Alfresco Wednesday said it would ship this spring software to integrate its content management software with the lineup of IBM Lotus software, notably Lotus Quickr.
The company said it would unveil Alfresco Content Services for Lotus social collaboration software next week at IBM’s annual Lotusphere conference in Orlando.
Quickr is team collaboration and content management software. IBM/Lotus already offers integration software called Lotus Quickr services for IBM FileNet that marry Quickr and IBM’s FileNet Content Manager.
Kathleen Reidy, senior analyst with The 451 Group, says the Alfresco software gives users a lighter weight and easier to use option for ECM when compared to FileNet. “IBM can’t tell customers evaluating Lotus vs. [Microsoft] SharePoint that they need to use FileNet if they want ECM. That is what this Alfresco integration says to me,” she says.
Alfresco executives said the REST architecture played a big role in the quick integration between the two platforms as did support for the Content Management Interoperability Services (CMIS) standard. IBM officials called it a match made in CMIS heaven.

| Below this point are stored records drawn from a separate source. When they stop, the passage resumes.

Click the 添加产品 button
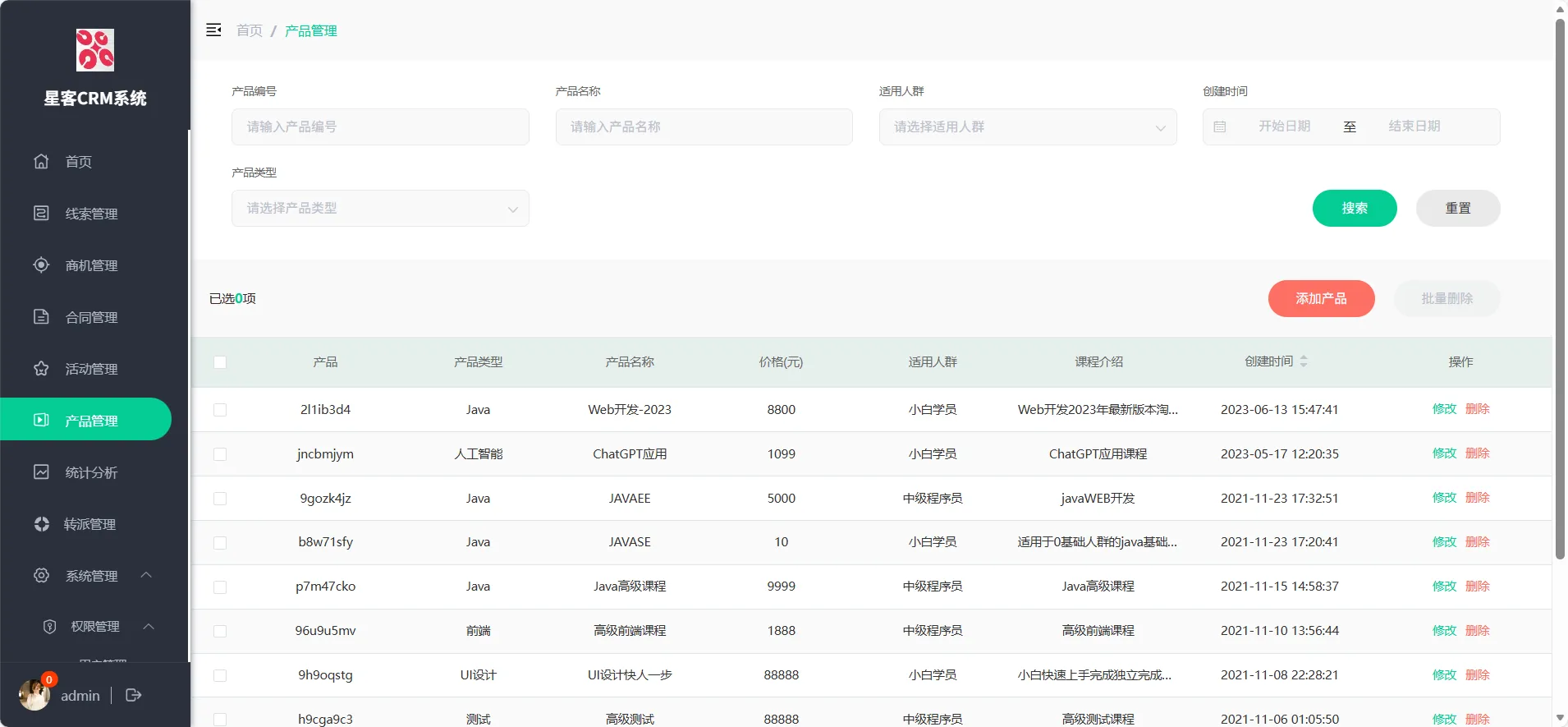This screenshot has height=727, width=1568. [x=1321, y=298]
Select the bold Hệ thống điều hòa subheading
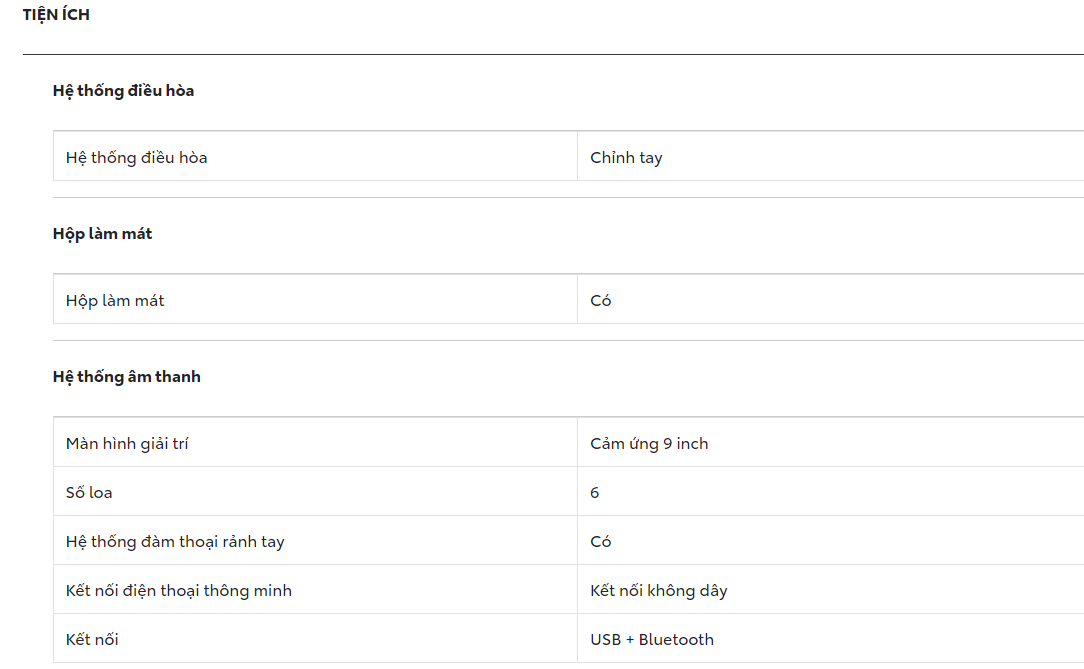This screenshot has height=669, width=1084. (x=123, y=91)
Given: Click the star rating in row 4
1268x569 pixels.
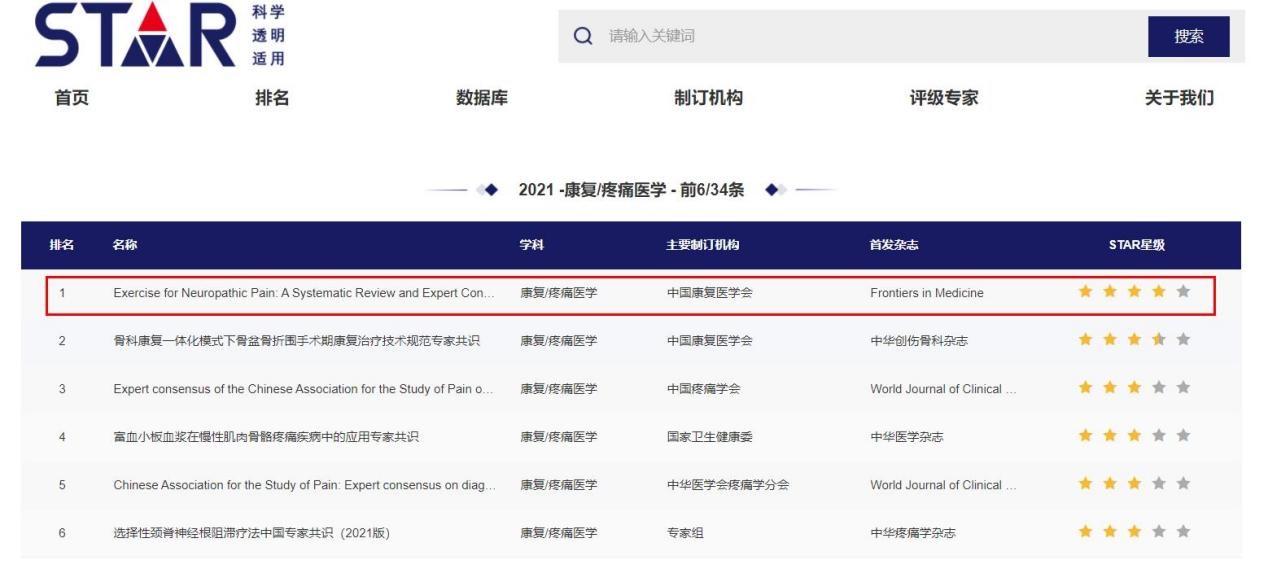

“Lotus Quickr users can manage, store and retrieve documents, and kick off transformations and workflows through Alfresco without having to change anything on the front end,” says John Powell, president and CEO of Alfresco. He also says the multi-tenancy capabilities of Alfresco also make it easier to move ECM capabilities to the cloud. IBM/Lotus next week plans to expand on the Lotus cloud strategy it began detailing at the 2009 edition of Lotusphere.
Alfresco also supports a host of other standards to help join the two platforms, especially from a developers perspective, including APIs, protocols and services such as Java, PHP, CIFS, XForms, SOAP, and .net.
Lotus Quickr also inherits the 5015.2-certified records management capabilities included in the latest 3.2 release of Alfresco Enterprise that shipped this week.